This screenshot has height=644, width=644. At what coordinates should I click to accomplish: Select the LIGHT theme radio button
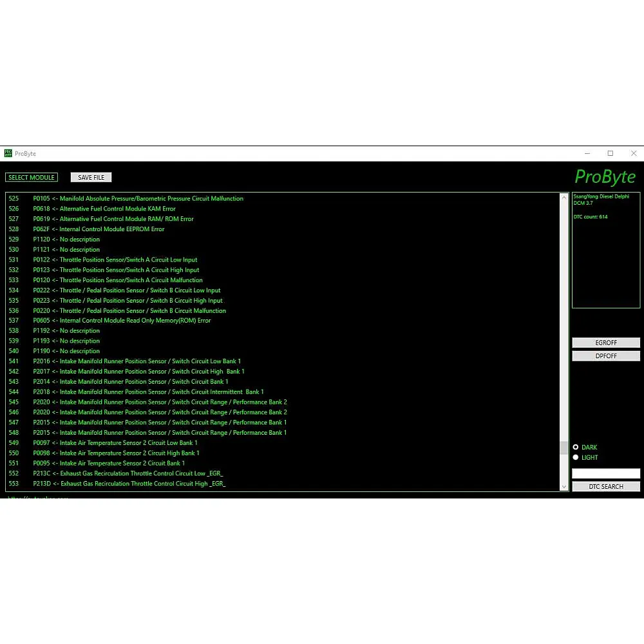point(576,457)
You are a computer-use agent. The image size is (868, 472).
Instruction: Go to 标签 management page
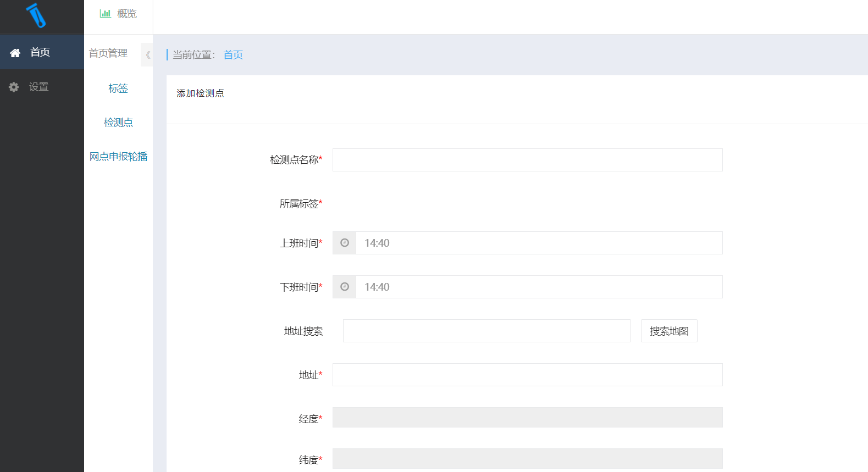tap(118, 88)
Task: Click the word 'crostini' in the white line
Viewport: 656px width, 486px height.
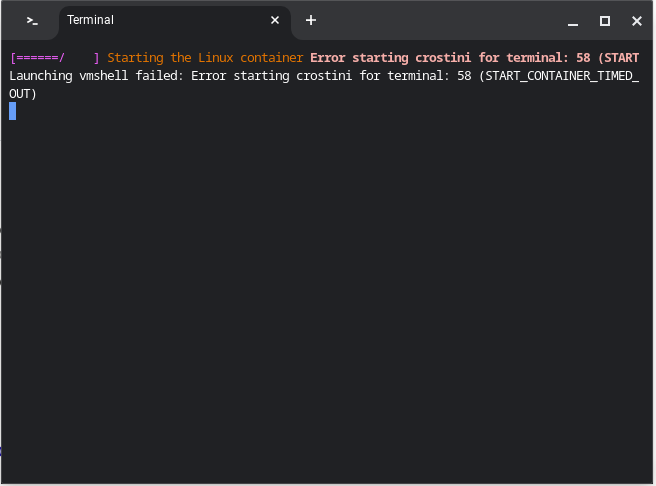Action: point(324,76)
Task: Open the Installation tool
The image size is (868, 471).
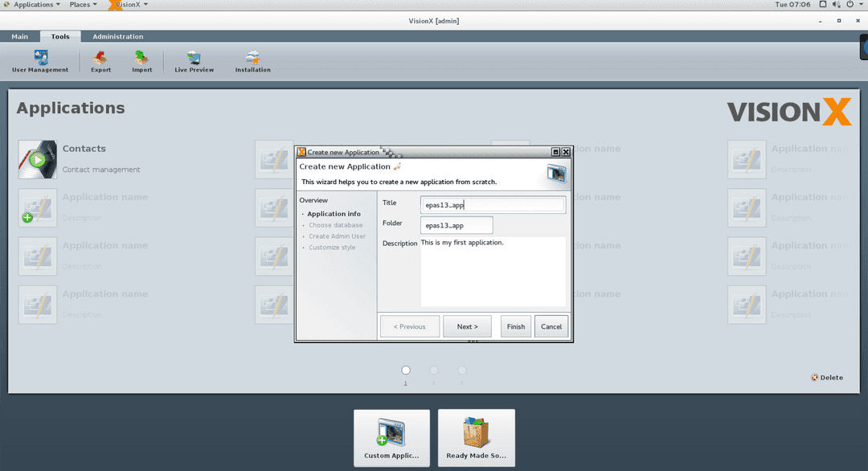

☆ ☆ ☆

Aim of the task — Could you restate each record word for word, keeping the pictures out?

Result —
This screenshot has height=644, width=644. At what coordinates should I click to accomplish: Select the LIGHT theme radio button
point(576,457)
You are a computer-use agent. The image size is (868, 472).
Instruction: Go to 标签 management page
tap(118, 88)
Task: Click the word 'crostini' in the white line
Viewport: 656px width, 486px height.
Action: point(324,76)
Task: Open the Installation tool
The image size is (868, 471).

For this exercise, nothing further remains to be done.